## Task details
Rewrite the data below, replacing "Screen dimensions" with "Display size" and keeping everything else unchanged. Leave the pictures out of your output.

## Material to process

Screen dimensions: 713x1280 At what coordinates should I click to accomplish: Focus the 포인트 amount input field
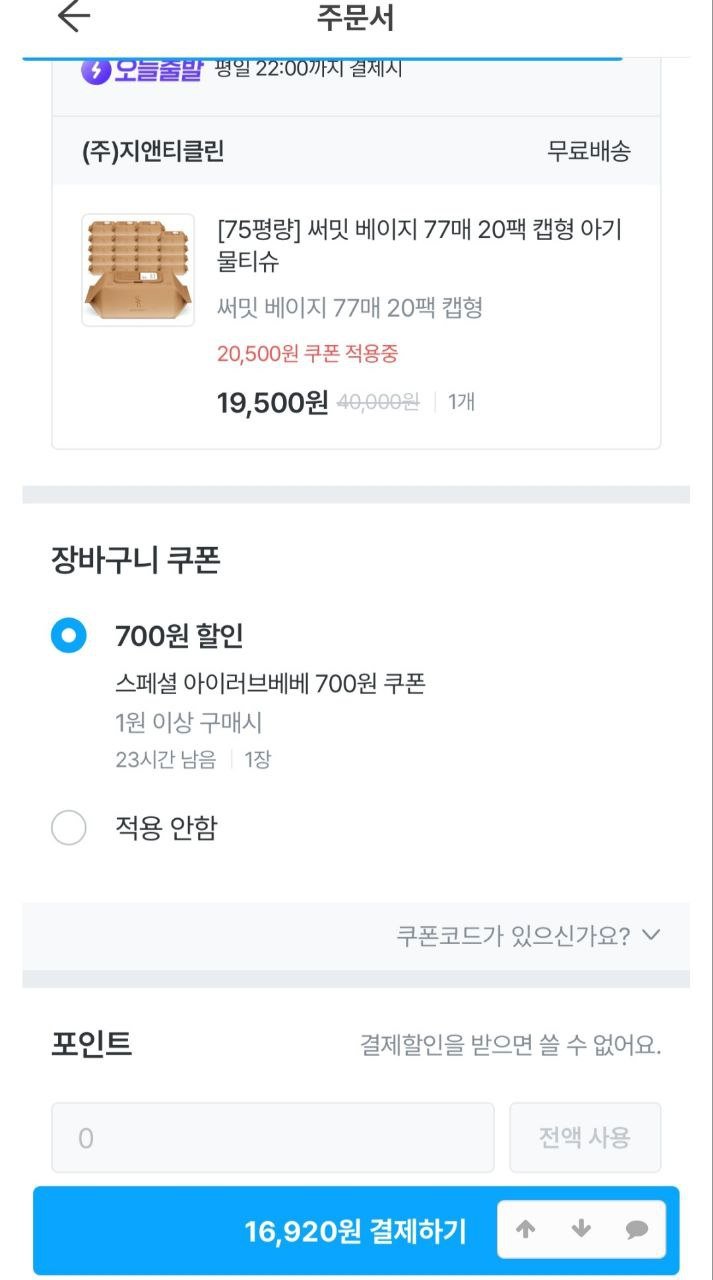click(273, 1138)
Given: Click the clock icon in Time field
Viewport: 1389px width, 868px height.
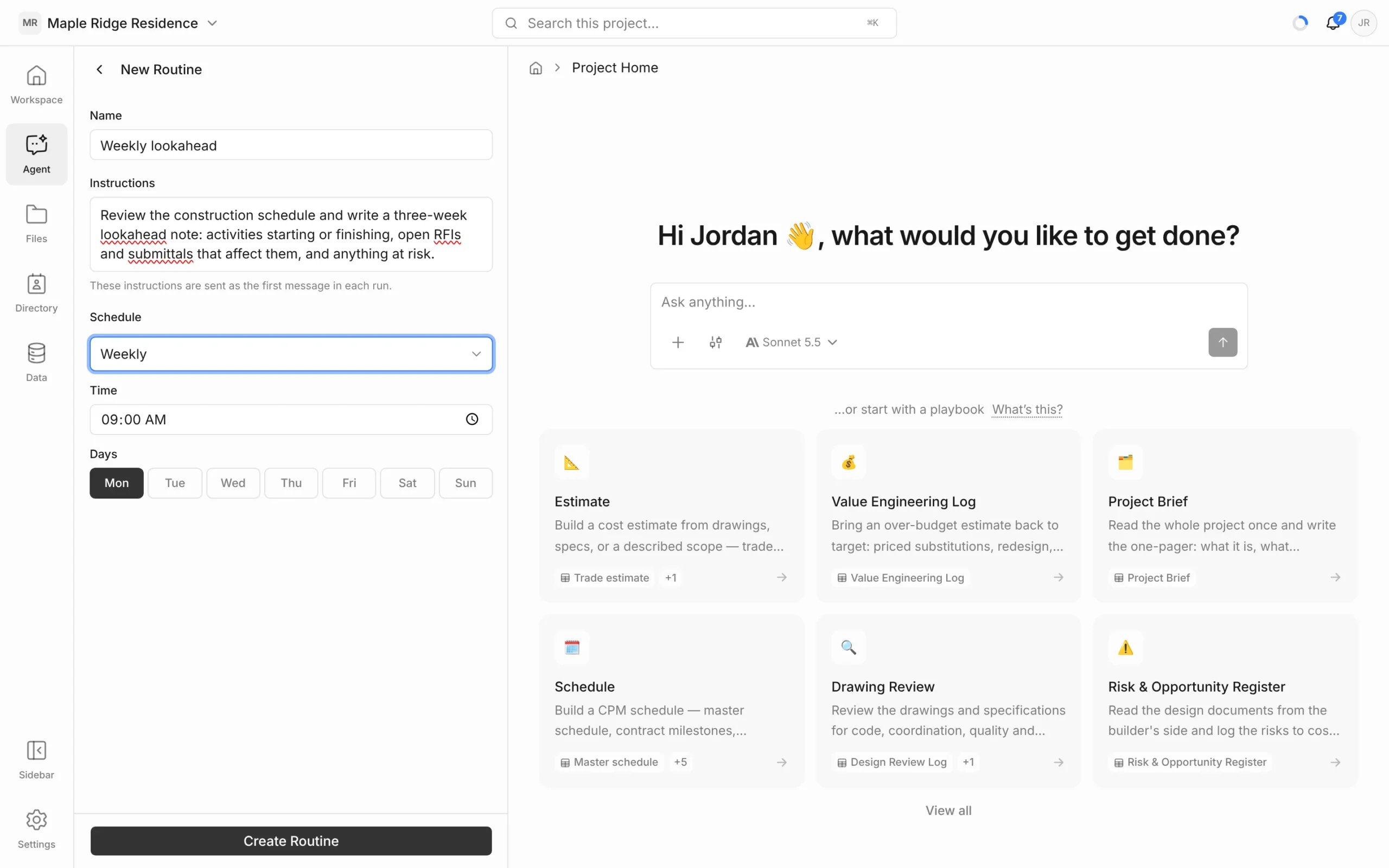Looking at the screenshot, I should point(472,420).
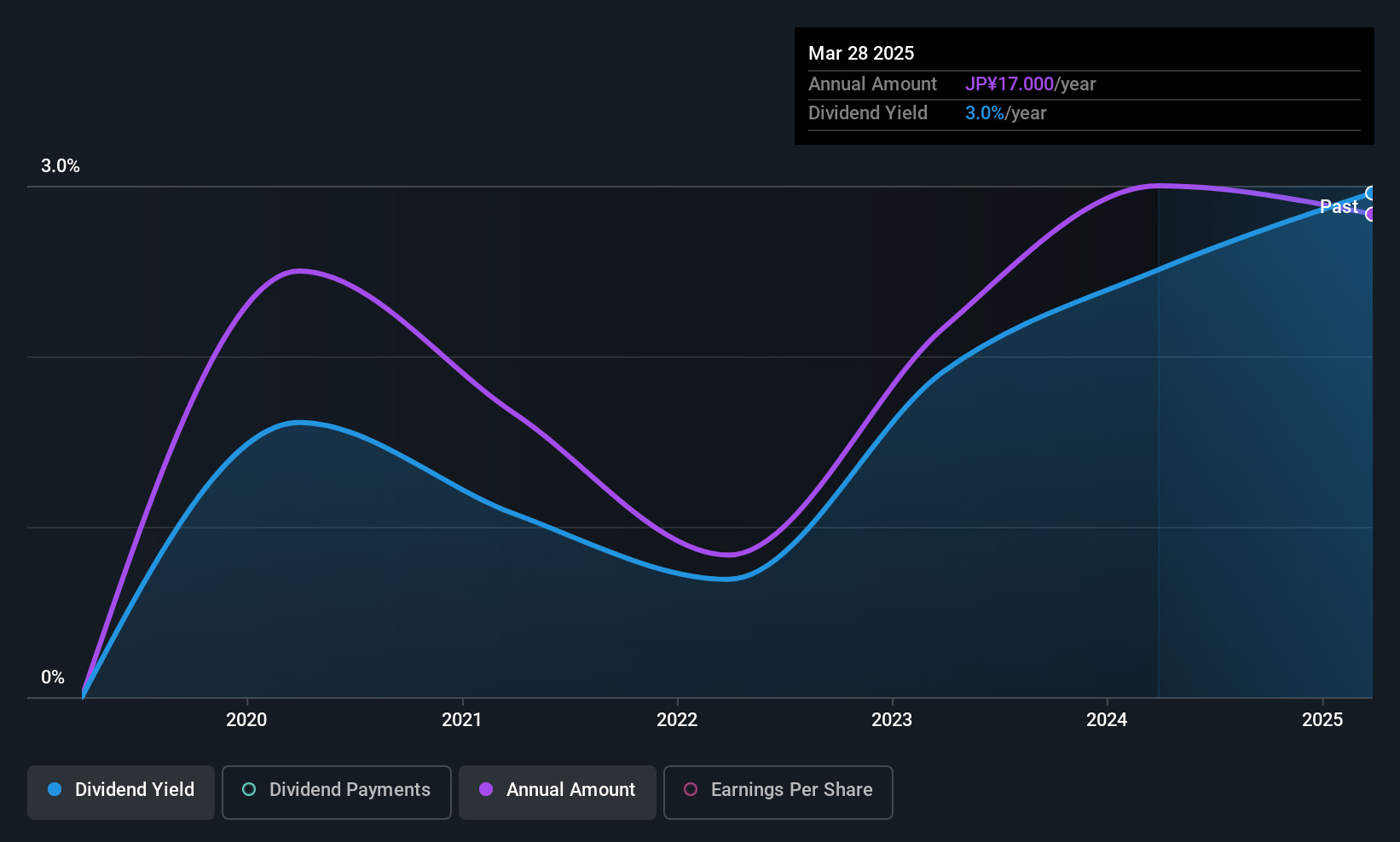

## Output of the task
Display size: 713x1280 At what coordinates should I click to accomplish: Focus the 포인트 amount input field
click(273, 1138)
Given: Click the clock icon in Time field
Viewport: 1389px width, 868px height.
Looking at the screenshot, I should point(472,420).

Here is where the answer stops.